● 読む文章:
________________

秋葉原「天ぷら 天忠」

 JRの駅から中央通りを北へ、曲がって蔵前通りを西に進み、昌平橋通りと交わる手前の南側にある、天ぷら屋。

 数ヶ月前から目をつけていた。が、いつも閉まっている時間にしか通りかかることができないでいた。本日、やっとのことで、店内へ入る機会がめぐってくる。

 「天丼 中」(1,300円)を頼む。「並」(800円)でもなく、「上」(1800円)でもないところに、次にいつ来れるか分からないけれども昼飯にこれ以上奮発するのもどうかなぁ……、という踏ん切りの悪さが透けて見える。

 カウンター4席、机8席の狭苦しい店内。古びたラジオから「ゆーゆー、わーぁいどー」(byTBS)が流れてくる。くすんだ雰囲気の店には、おーさわゆーりの声が良く合う。

 イカと小エビの掻き揚げ、エビ2本、ピーマン。親父が指を指して味を見たタレ鍋の中に、天ぷらを直でさっとくぐらせてから、丼の上へ。

________________

● 元データ:
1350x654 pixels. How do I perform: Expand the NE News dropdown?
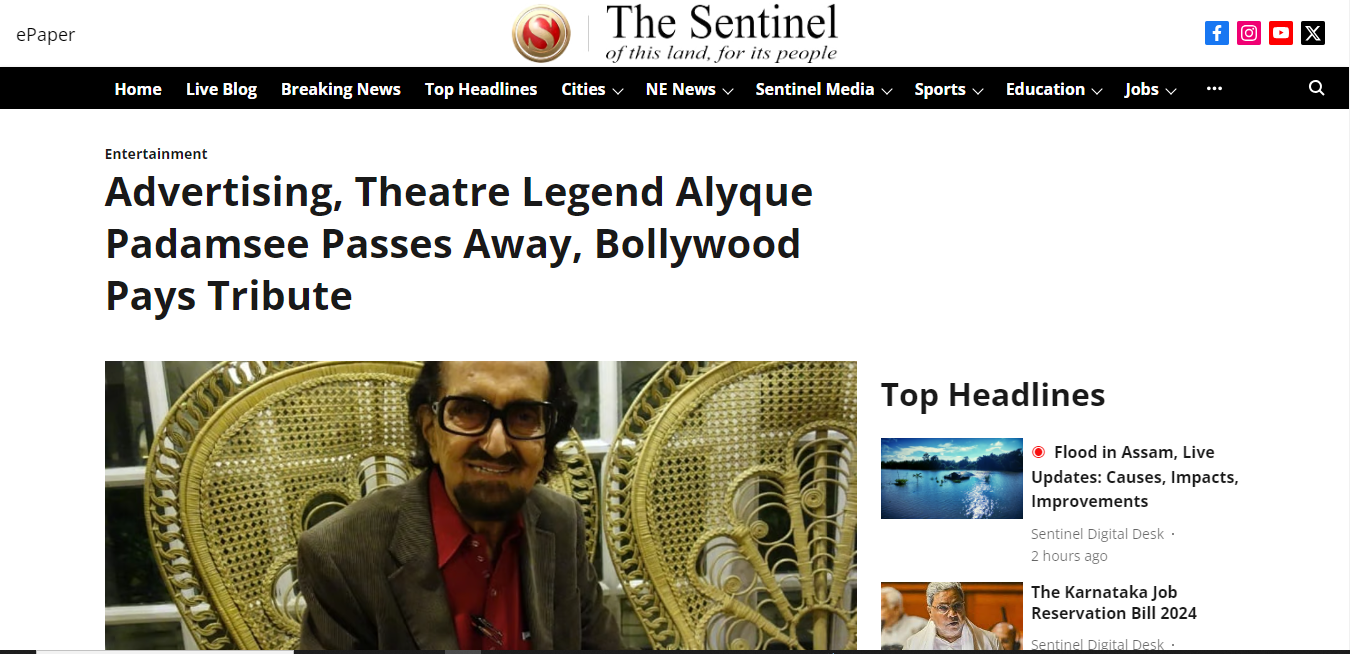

________________

● 短い練習 1: 天ぷら屋についての文章に照らして、次の(a)〜(c)がそれぞれ内容と合っているかを「はい」か「いいえ」で答え、判断の根拠となる本文の語句をそのまま引用してください。(a) 注文したのは「天丼 並」だった。(b) 店内にはカウンター席が4席ある。(c) これまでは店が開いている時間に通りかかることが多かった。
● 短い練習 2: 天ぷら屋についての文章によると、「天丼」の「上」はいくらですか。
● 短い練習 3: 天ぷら屋についての文章を、最後の文の後から書き継いでください。

● 解答例 1:
(a) いいえ。「「天丼 中」(1,300円)を頼む。」
(b) はい。「カウンター4席、机8席の狭苦しい店内。」
(c) いいえ。「いつも閉まっている時間にしか通りかかることができないでいた。」

● 解答例 2: 1800円です。

● 解答例 3:
 エビ2本がぷりぷり。衣の上から色鮮やかな緑が分かるピーマン。ごはんに蓋をするように乗っかった掻き揚げも、美味い。ほうじ茶が、油っこくなりかけた口の中を、きれいに癒してくれる。何より、タレを直接かけないことで、丼の底にタレ溜まりができず、全体にまんべんない濃さでタレが渡り、一粒も残さずたいらげられた。

 中途半端な気前の良さを自分に発揮しようとして、「中」を頼んでしまったが、800円の「並」も同じくらいの味が期待できるはず、と勝手に推測。掻き揚げからエビが抜けて、エビの1匹が魚に変わる、くらいの違いだし。



 秋葉原だなぁ、と感じたのは、カウンターの隅に積んであった「あきば通」http://akiba.sakura.ne.jp/akibatv/modules/tinyd0/の山。原色の多いペーパーが、まったく店内の雰囲気に会わず、浮き上がっていた。というか、ここの親父は、この冊子のターゲットとするところを絶対、理解しないで頼まれたから置いてる。片面の半分を使った「秋葉原はらぺこMAP」は269店舗の位置が分かり、なかなか使えるかもしれない。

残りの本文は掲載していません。